Watchdog: On this function, the current media system appears to be worse than before, at least at the local level. To be sure, the move to put more government data online has enabled a mix of citizens and reporters to hold institutions accountable. But a crucial aspect of watchdog reporting is finding out information that someone wants covered up, or, less conspiratorially, pulling together threads of information that do not at first seem related. Newspapers, local TV stations, and local radio stations employ fewer reporters now than they used to, and many of those that have survived have become more like 1930s wire service reporters—filing rapidly and frequently, doing fewer interviews, and spending less time pressing for information. This has resulted in a shift in the balance of power—away from citizens, toward powerful institutions. The watchdog reporter hates a press release; the busy reporter often loves it.

More government transparency will certainly help, enabling a wider range of reporters and citizens to look for problems, in a less costly way. (See Chapter 16, Government Transparency). But transparency without a critical mass of reporters will not be a panacea. The problem is human nature.
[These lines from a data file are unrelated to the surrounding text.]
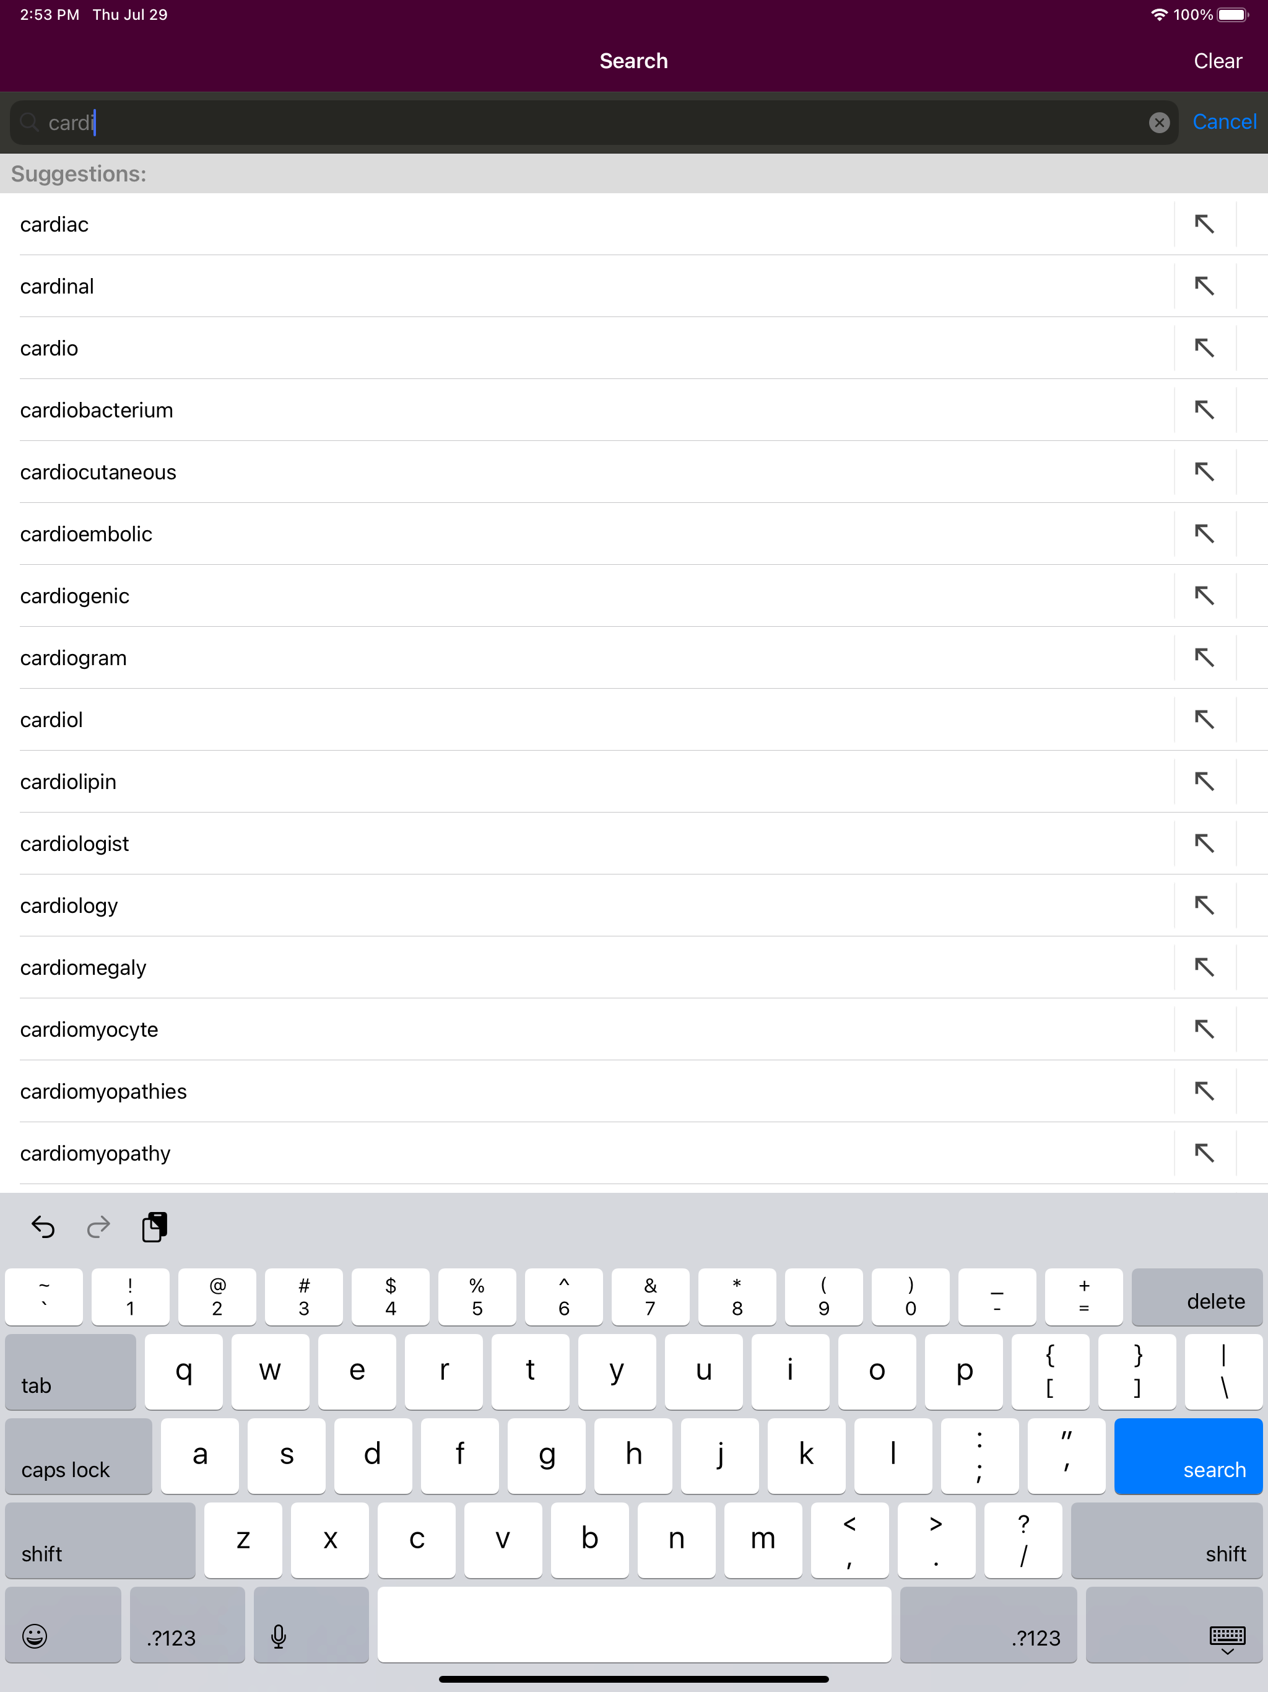Tap inside the search input field
The image size is (1268, 1692).
pos(535,122)
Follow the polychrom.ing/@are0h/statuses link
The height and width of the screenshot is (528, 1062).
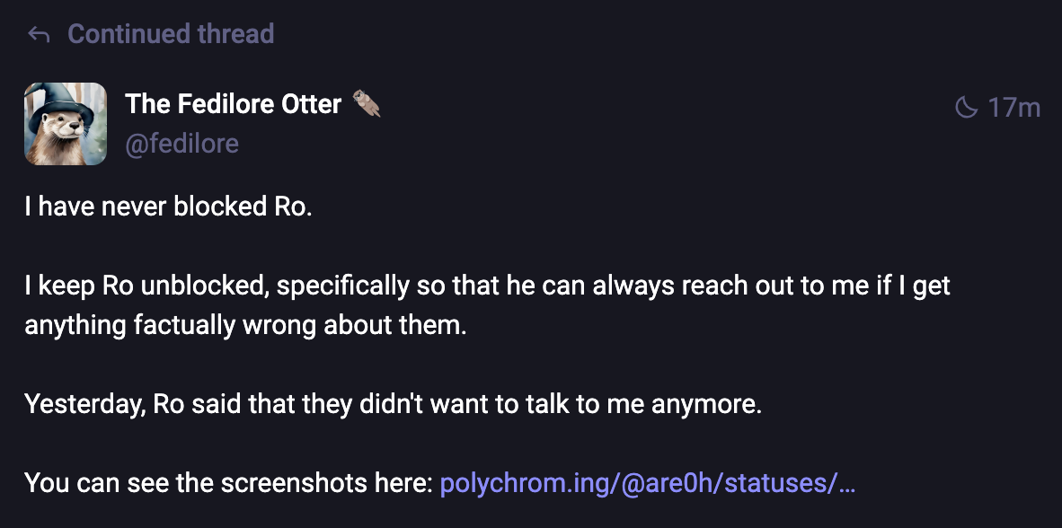pyautogui.click(x=647, y=483)
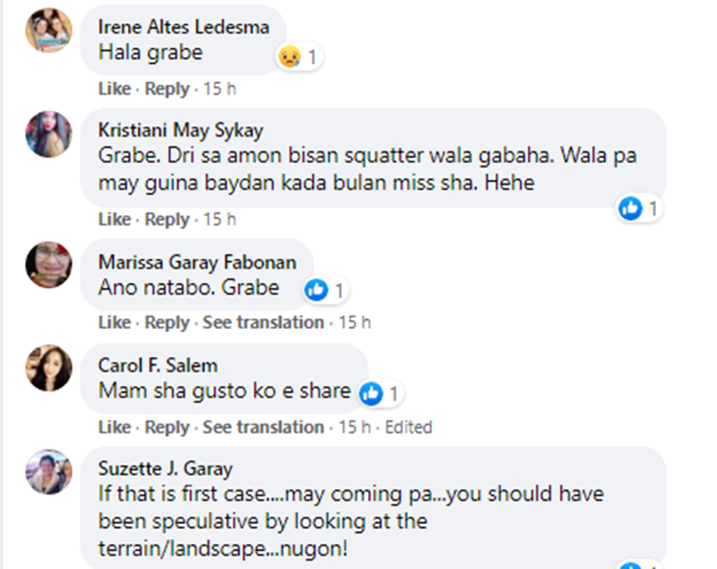Like Irene Altes Ledesma's comment

click(114, 89)
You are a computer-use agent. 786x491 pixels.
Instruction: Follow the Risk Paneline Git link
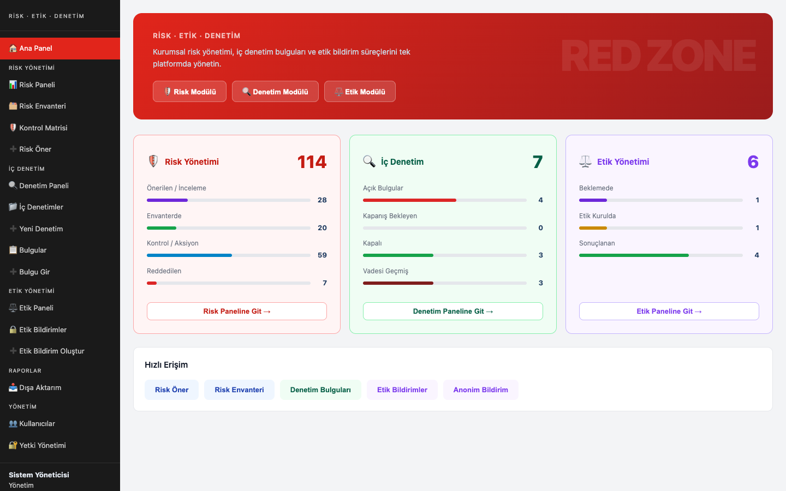236,312
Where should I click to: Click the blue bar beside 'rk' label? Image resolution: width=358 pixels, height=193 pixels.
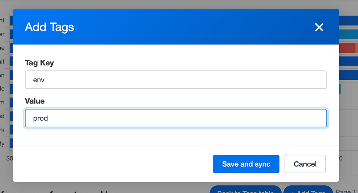click(11, 130)
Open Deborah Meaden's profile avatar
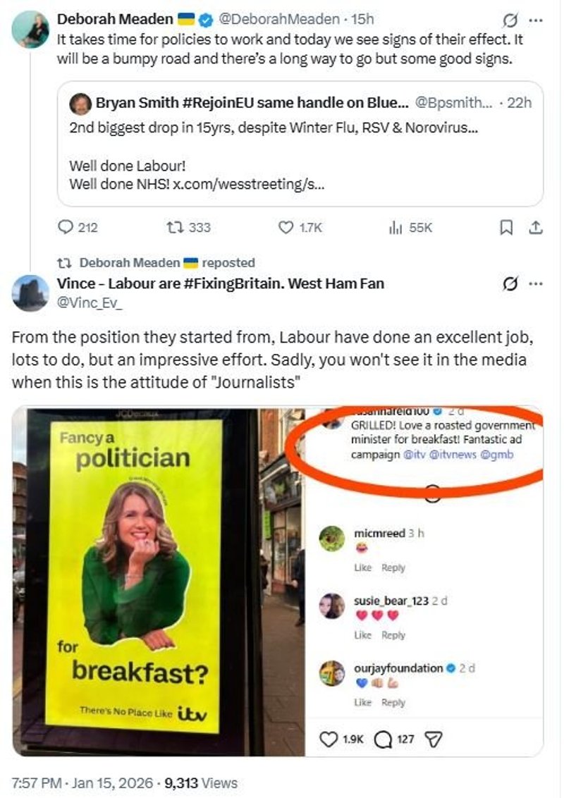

People are naturally inclined to withhold information that makes them look bad. This is true for government, corporations, labor unions, universities, and any other type of institution, whether the information is in the form of handwritten scrawl on paper documents or digits in databases. Usually, dirty secrets must be “found out”—no easy task—and the people who are most likely to have the time, independence, and skills for the job are full-time professionals: police, prosecutors—and reporters.

Power Shifts

As noted above, the Internet has been a boon for democratic engagement and citizen empowerment in many ways. However, our on-the-ground research turned up numerous examples of a countervailing power shift, away from citizens and toward institutions. Since surveys reveal that Americans hold reporters in low esteem—and may associate them with rich and powerful TV personalities—some may be skeptical about the notion that a decline in the number of journalists could shift control away from citizens and toward the powerful. But this is what we have concluded. Reporters who have less time per story become more reliant on news doled out by press release or official statement, which means that they report the news powerful institutions want us to know rather than what has been concealed. That is a power shift.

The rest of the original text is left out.